### Activity
Your job is to set down the stretch of entries that opens with the line containing "Instruction: Click the 22 € unit cost cell" and closes with the line containing "Image resolution: width=851". Keep both end lines, copy each exactly, and add nothing.

### Stored records
☆ ☆ ☆

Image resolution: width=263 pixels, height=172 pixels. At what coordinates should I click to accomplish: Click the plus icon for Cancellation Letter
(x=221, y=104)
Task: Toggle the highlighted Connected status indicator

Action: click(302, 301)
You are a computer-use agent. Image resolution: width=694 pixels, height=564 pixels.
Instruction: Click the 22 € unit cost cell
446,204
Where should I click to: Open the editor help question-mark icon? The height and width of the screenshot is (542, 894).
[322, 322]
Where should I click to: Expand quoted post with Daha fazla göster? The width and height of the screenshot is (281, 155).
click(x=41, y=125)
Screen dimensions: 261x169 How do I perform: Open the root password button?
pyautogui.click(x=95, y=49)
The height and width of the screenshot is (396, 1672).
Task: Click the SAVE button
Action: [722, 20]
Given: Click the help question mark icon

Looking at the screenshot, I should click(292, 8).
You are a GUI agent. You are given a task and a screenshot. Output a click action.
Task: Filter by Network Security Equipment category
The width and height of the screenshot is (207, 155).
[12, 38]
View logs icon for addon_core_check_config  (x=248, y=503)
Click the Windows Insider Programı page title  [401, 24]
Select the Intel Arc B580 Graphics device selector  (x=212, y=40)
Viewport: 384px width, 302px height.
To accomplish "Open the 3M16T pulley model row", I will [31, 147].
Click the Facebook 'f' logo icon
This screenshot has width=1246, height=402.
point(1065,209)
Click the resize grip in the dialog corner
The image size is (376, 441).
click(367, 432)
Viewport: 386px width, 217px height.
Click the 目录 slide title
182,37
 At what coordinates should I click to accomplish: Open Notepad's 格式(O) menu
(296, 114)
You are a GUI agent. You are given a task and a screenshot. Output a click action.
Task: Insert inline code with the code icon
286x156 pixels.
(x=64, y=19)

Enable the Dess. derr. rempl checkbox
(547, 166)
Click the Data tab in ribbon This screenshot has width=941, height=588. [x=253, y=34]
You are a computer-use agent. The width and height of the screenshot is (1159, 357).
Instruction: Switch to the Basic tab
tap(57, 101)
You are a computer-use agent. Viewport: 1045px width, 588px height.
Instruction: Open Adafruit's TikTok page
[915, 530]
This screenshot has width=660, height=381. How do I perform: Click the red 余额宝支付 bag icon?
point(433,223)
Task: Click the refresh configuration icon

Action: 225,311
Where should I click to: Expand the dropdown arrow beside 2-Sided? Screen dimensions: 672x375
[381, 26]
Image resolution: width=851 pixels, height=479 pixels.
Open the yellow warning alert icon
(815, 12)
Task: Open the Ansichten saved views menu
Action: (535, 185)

☆ ☆ ☆

### Task result
Instruction: Click the 22 € unit cost cell
446,204
Where should I click to: Open the editor help question-mark icon? The height and width of the screenshot is (542, 894).
[322, 322]
Where should I click to: Expand quoted post with Daha fazla göster? The width and height of the screenshot is (281, 155).
click(x=41, y=125)
Screen dimensions: 261x169 How do I perform: Open the root password button?
pyautogui.click(x=95, y=49)
The height and width of the screenshot is (396, 1672).
Task: Click the SAVE button
Action: [722, 20]
Given: Click the help question mark icon

Looking at the screenshot, I should click(292, 8).
You are a GUI agent. You are given a task and a screenshot. Output a click action.
Task: Filter by Network Security Equipment category
The width and height of the screenshot is (207, 155).
[12, 38]
View logs icon for addon_core_check_config  (x=248, y=503)
Click the Windows Insider Programı page title  [401, 24]
Select the Intel Arc B580 Graphics device selector  (x=212, y=40)
Viewport: 384px width, 302px height.
To accomplish "Open the 3M16T pulley model row", I will [31, 147].
Click the Facebook 'f' logo icon
This screenshot has width=1246, height=402.
point(1065,209)
Click the resize grip in the dialog corner
The image size is (376, 441).
click(367, 432)
Viewport: 386px width, 217px height.
Click the 目录 slide title
182,37
 At what coordinates should I click to accomplish: Open Notepad's 格式(O) menu
(296, 114)
You are a GUI agent. You are given a task and a screenshot. Output a click action.
Task: Insert inline code with the code icon
286x156 pixels.
(x=64, y=19)

Enable the Dess. derr. rempl checkbox
(547, 166)
Click the Data tab in ribbon This screenshot has width=941, height=588. [x=253, y=34]
You are a computer-use agent. The width and height of the screenshot is (1159, 357).
Instruction: Switch to the Basic tab
tap(57, 101)
You are a computer-use agent. Viewport: 1045px width, 588px height.
Instruction: Open Adafruit's TikTok page
[915, 530]
This screenshot has width=660, height=381. How do I perform: Click the red 余额宝支付 bag icon?
point(433,223)
Task: Click the refresh configuration icon

Action: 225,311
Where should I click to: Expand the dropdown arrow beside 2-Sided? Screen dimensions: 672x375
[381, 26]
Image resolution: width=851 pixels, height=479 pixels.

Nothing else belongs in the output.